A recent meeting of experts in Switzerland discussed the growing concern about killer robots.
Experts at the World Economic Forum in Davos, Switzerland, have expressed a great deal of concern that we are creating “killer robots,” as we reported recently.
As technology advances, experts are becoming increasingly concerned about autonomous machines that could become a threat to humans. Some even envision a Terminator-like future. But just how likely is this? Some aren’t so convinced.
For one thing, the future use of technology is notoriously hard to predict. Back to the Future II’s vision of 2015 obviously didn’t quite match reality. And there are many other instances where mankind’s idea of the future decades down the road is way off.
A report from Re/code makes the case that there are a few misconceptions with the idea of a Terminator future.
One misconception, Re/code argues, is that intelligent machines will one day be capable of self-replicating. After all, viruses and bacteria can do it, why not super advanced robots? The problem is that intelligence on its own wouldn’t lead to a self-replicating entity — that would have to be programmed.

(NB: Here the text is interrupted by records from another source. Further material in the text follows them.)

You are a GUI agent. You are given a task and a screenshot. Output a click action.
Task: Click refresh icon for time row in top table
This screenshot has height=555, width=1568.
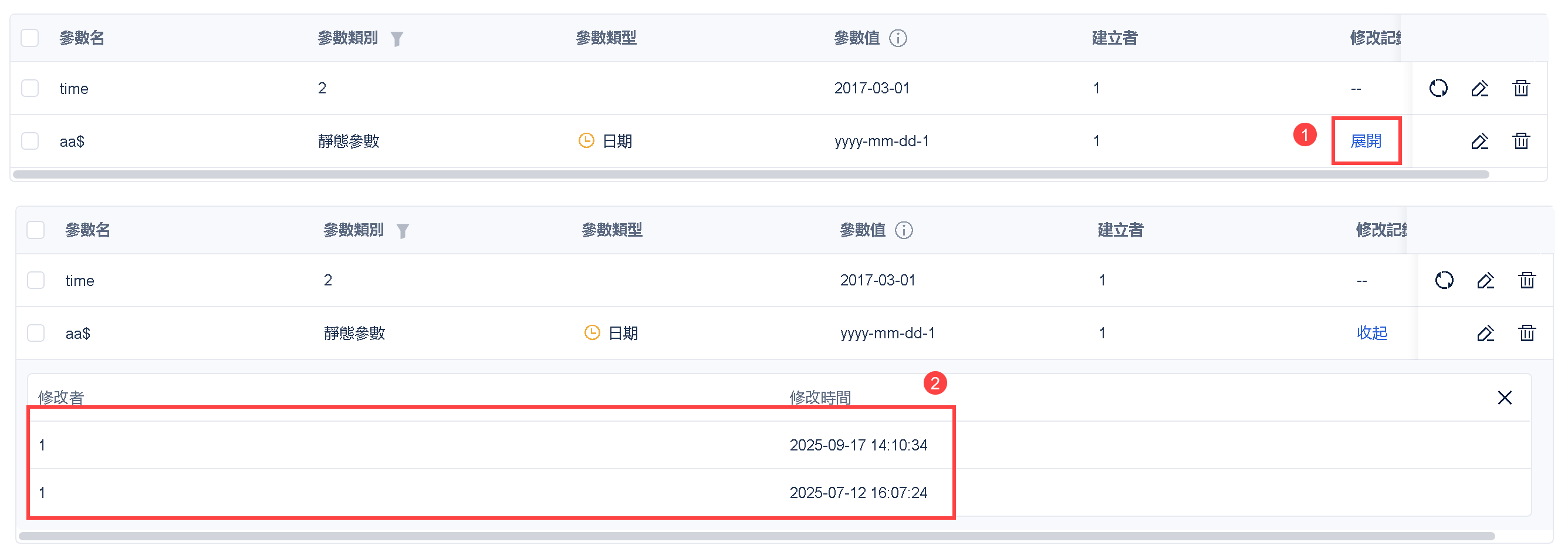pos(1438,88)
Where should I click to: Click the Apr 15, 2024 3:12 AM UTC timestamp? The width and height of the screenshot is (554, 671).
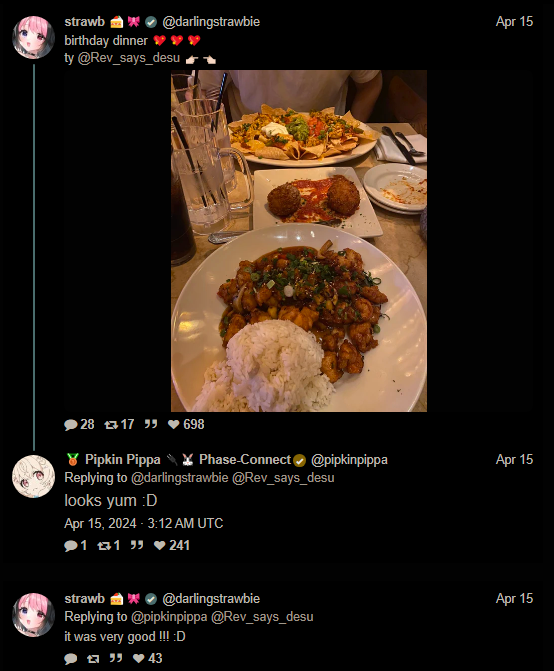(x=144, y=523)
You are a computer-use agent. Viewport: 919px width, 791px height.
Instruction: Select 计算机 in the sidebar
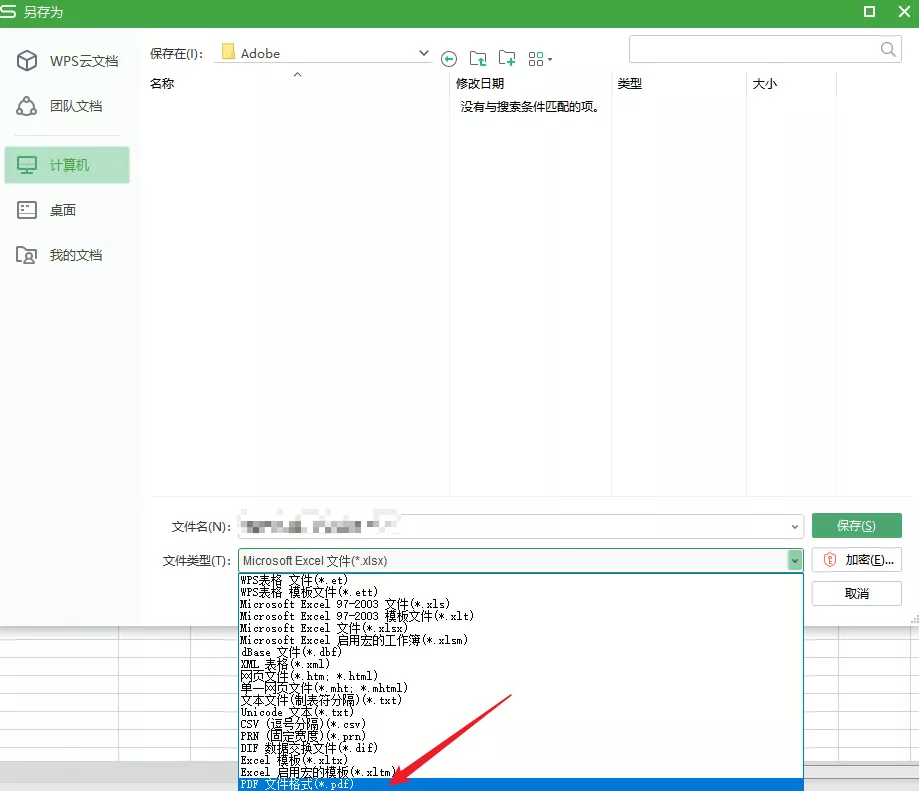67,165
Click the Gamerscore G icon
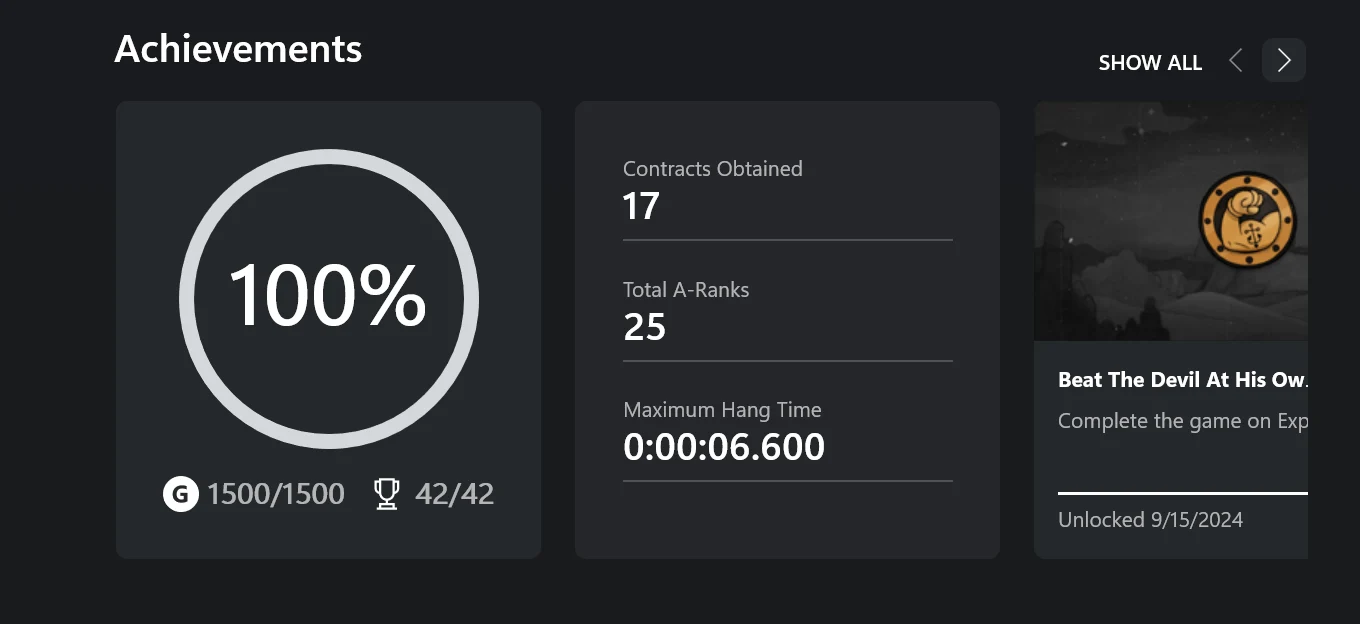This screenshot has height=624, width=1360. 181,494
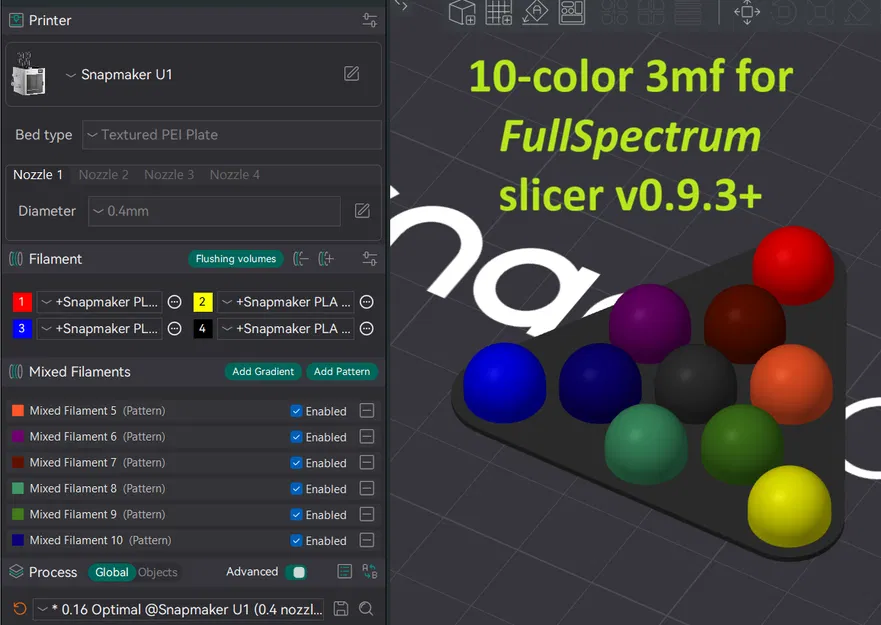Click the red filament 1 color swatch
The height and width of the screenshot is (625, 881).
click(22, 301)
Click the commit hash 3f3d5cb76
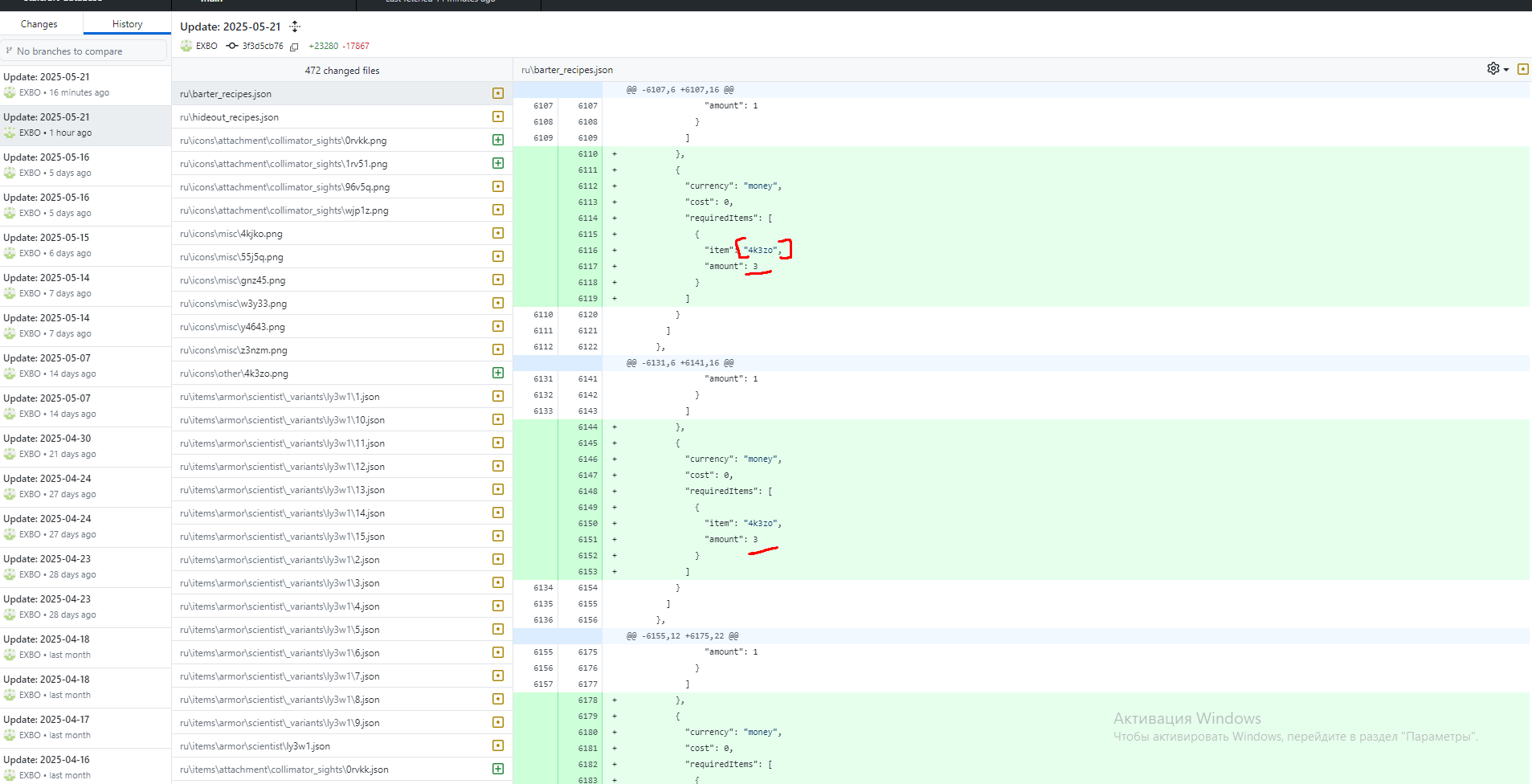This screenshot has height=784, width=1532. (x=263, y=47)
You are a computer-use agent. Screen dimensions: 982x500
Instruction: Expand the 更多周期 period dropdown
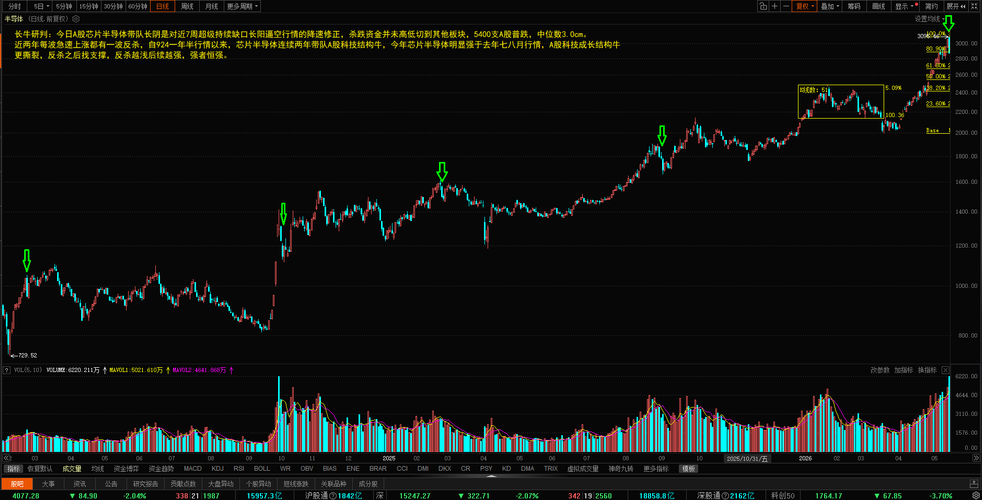coord(242,6)
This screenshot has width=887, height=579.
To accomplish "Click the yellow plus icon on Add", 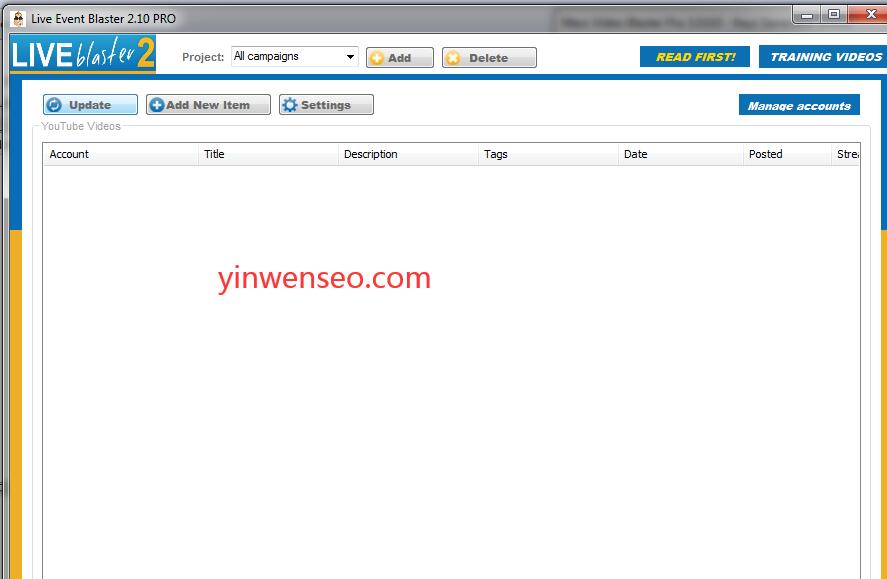I will [x=377, y=58].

That leads to a second misconception, that intelligent machines will have the same motivations as humans, seeking to self-replicate to preserve itself. But the desire to self-replicate is something specifically developed in life forms. Robots wouldn’t have that same instinct for survival built into the human brain.
A third misconception is that machines are smarter than humans or will become smarter, and they will become vastly more intelligent with time.
But in order to grow in intelligence, machines would need to go through the same process of learning and discovery as the human brain. It can’t do that by simply acquiring knowledge, it must go through the process itself, the report argues.